(Supplied records begins)

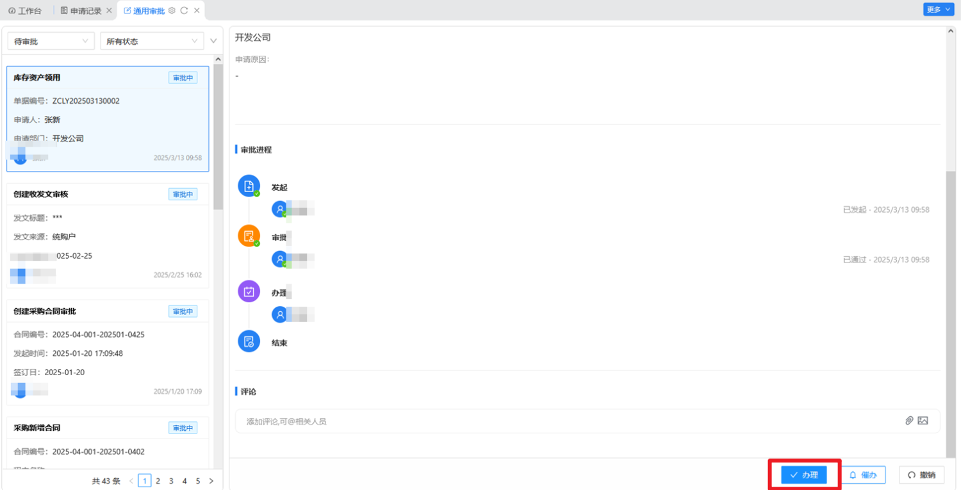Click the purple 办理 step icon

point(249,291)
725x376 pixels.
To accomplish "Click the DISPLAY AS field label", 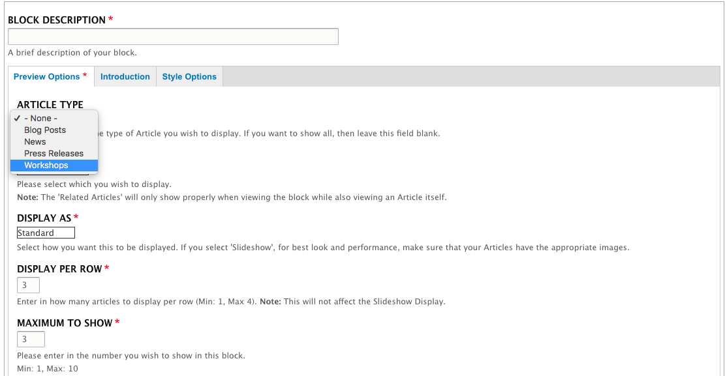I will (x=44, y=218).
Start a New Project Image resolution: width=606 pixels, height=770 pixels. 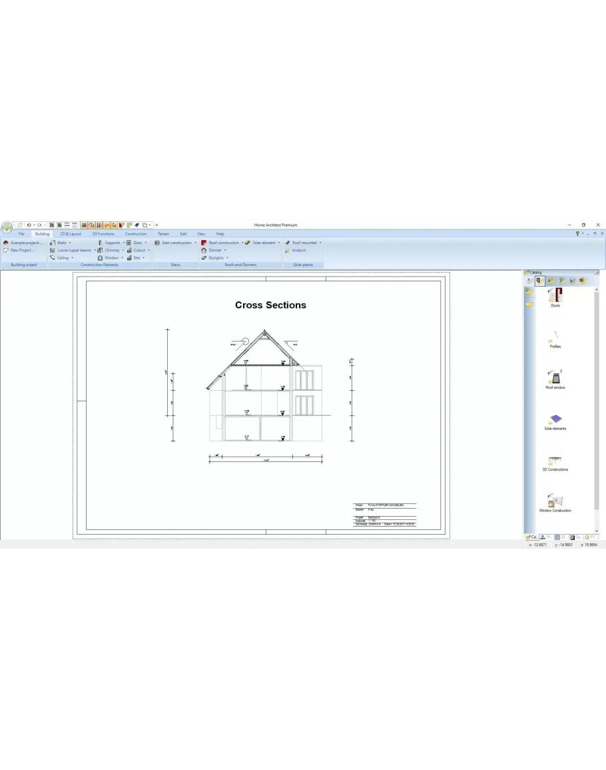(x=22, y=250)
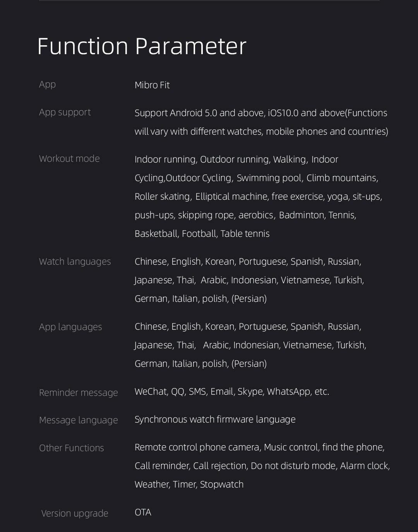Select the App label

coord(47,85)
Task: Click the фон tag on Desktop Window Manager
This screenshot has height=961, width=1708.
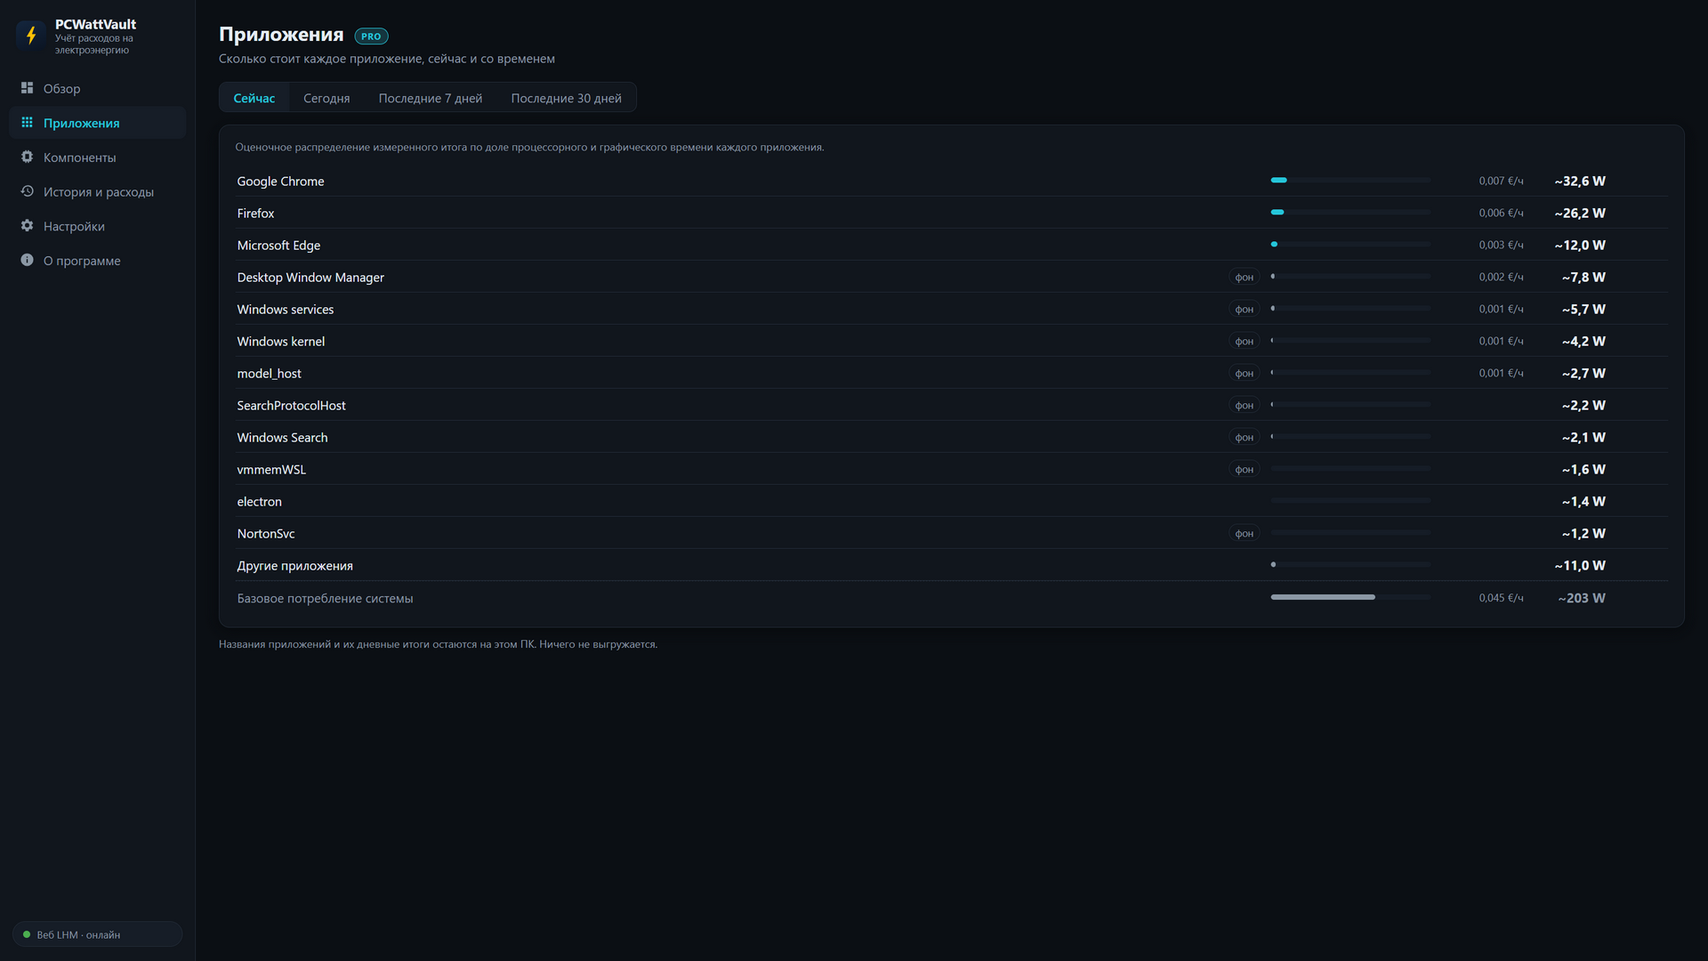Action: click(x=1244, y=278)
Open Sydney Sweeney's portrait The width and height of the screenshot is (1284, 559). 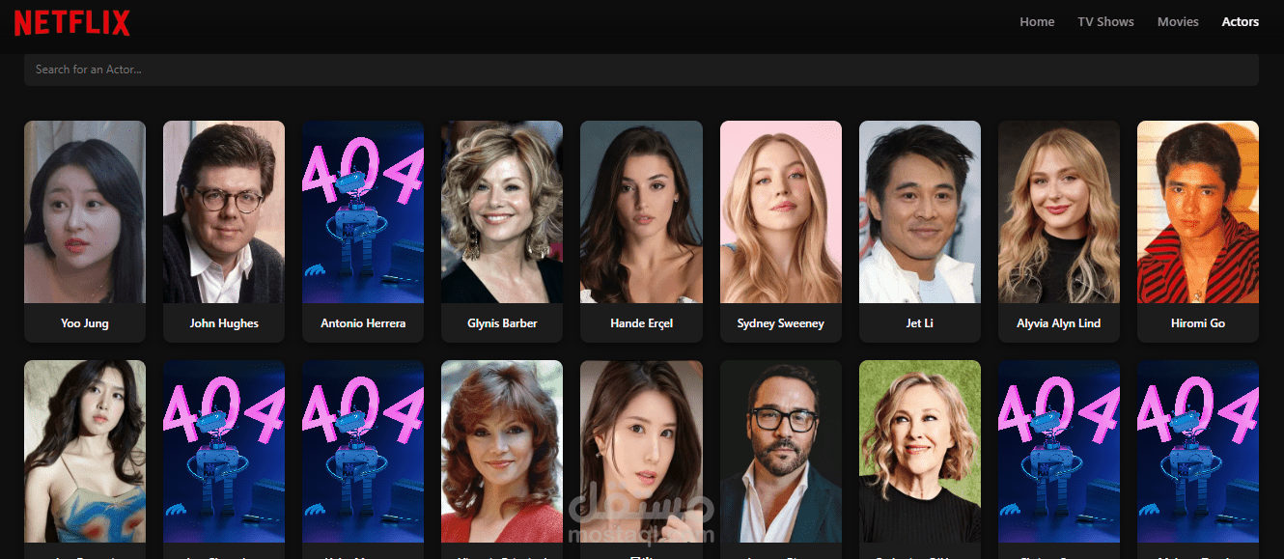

(Supplied records ends)

• Exercise brief: Skip the pictures and retype exactly the lines from the one that contains "This screenshot has height=961, width=1708." to the last line of the records.

• Expected answer:
This screenshot has height=961, width=1708.
Action: click(x=1244, y=278)
Open Sydney Sweeney's portrait The width and height of the screenshot is (1284, 559). 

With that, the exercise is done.